In order to find a resolution to these structural challenges, researchers have synthesised materials made with a nickel concentration gradient, whereby the concentration of nickel slowly shifts from the surface of the material to its centre.
These materials display considerably improved stability, but researchers have not been able to ascertain whether the concentration gradient alone was accountable for the enhancements. The concentration gradient has conventionally been inseparable from another effect known as the valence gradient, or a slow shift in nickel’s oxidation state from the surface of the material to the bulk.
This novel research, led by Brookhaven Lab chemists at DOE’s Argonne National Laboratory, synthesised a distinctive material that isolated the valence gradient from the concentration gradient.
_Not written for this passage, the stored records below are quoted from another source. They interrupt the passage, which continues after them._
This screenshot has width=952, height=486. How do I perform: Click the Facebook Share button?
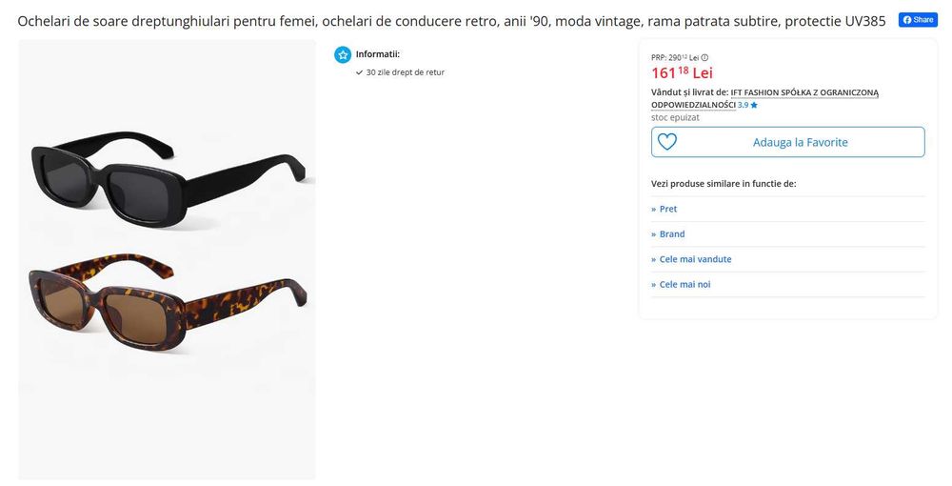tap(918, 20)
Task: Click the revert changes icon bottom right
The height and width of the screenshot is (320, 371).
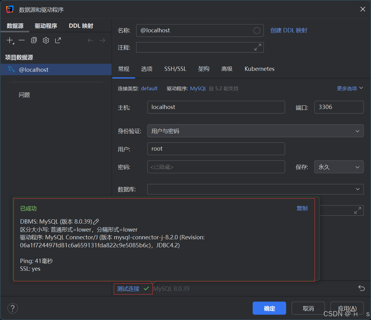Action: pyautogui.click(x=361, y=288)
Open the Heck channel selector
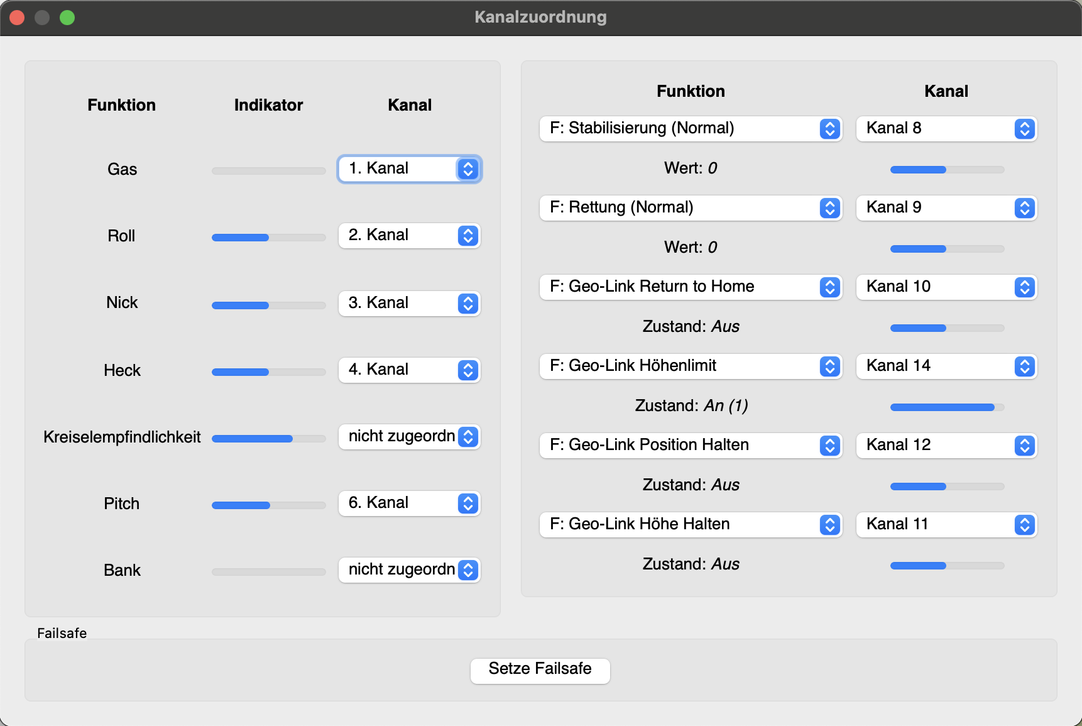 coord(409,370)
“We used a very unique material that included a nickel valence gradient without a nickel concentration gradient,” explained Brookhaven chemist Ruoqian Lin, first author of the study. “The concentration of all three transition metals in the cathode material was the same from the surface to the bulk, but the oxidation state of nickel changed. We obtained these properties by controlling the material’s atmosphere and calcination time during synthesis. With sufficient calcination time, the stronger bond strength between manganese and oxygen promotes the movement of oxygen into the material’s core while maintaining a Ni2+ oxidation state for nickel at the surface, forming the valence gradient.”
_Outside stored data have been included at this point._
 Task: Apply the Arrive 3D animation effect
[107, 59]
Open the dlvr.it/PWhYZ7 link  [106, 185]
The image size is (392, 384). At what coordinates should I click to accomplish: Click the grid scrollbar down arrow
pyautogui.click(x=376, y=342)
After the team effectively synthesised a material with an isolated valence gradient, they examined its performance by applying two DOE Office of Science user facilities at Brookhaven Lab – the National Synchrotron Light Source II (NSLS-II) and the Center for Functional Nanomaterials (CFN).
At NSLS-II, an ultrabright x-ray light source, the researchers leveraged two cutting-edge experimental stations, the Hard X-ray Nanoprobe (HXN) beamline and the Full Field X-ray Imaging (FXI) beamline. By merging the abilities of both beamlines, they could visualise the atomic-scale structure and chemical makeup of their sample in 3D after the battery functioned over multiple cycles.
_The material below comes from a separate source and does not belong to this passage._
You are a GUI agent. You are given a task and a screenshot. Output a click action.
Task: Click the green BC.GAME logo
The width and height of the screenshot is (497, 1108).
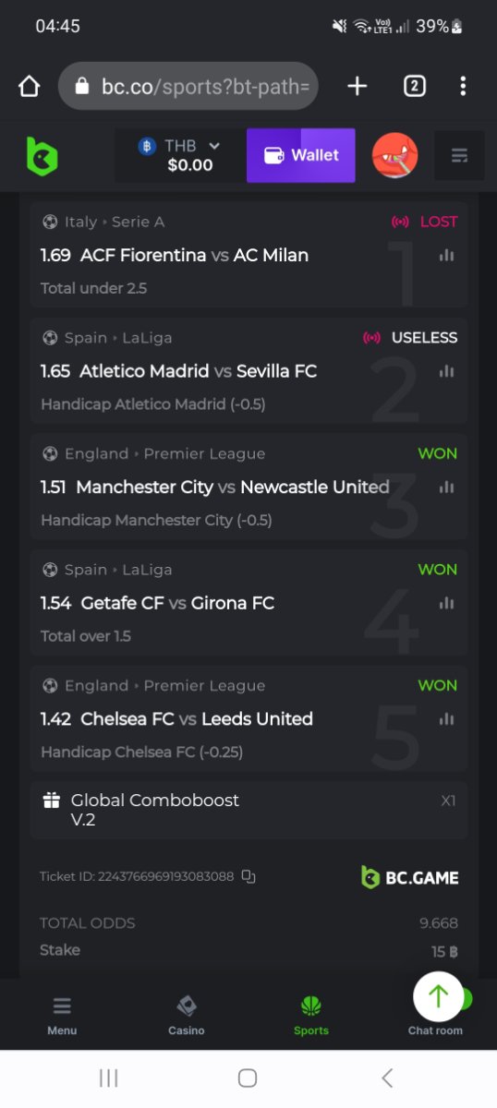42,155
“Both beamlines have world-leading capabilities. You can’t do this research anywhere else,” commented Yong Chu, leader of the imaging and microscopy program at NSLS-II and lead beamline scientist at HXN. “FXI is the fastest nanoscale beamline in the world; it’s about ten times faster than any other competitor. HXN is much slower, but it’s much more sensitive – it’s the highest resolution x-ray imaging beamline in the world.”
HXN beamline scientist Xiaojing Huang said, “At HXN, we routinely run measurements in multimodality mode, which means we collect multiple signals simultaneously. In this study, we used a fluorescence signal and a phytography signal to reconstruct a 3-D model of the sample at the nanoscale. The florescence channel provided the elemental distribution, confirming the sample’s composition and uniformity. The phytography channel provided high-resolution structural information, revealing any microcracks in the sample.”
Meanwhile at FXI, “the beamline showed how the valence gradient existed in this material. And because we conducted full-frame imaging at a very high data acquisition rate, we were able to study many regions and increase the statistical reliability of the study,” Lin added.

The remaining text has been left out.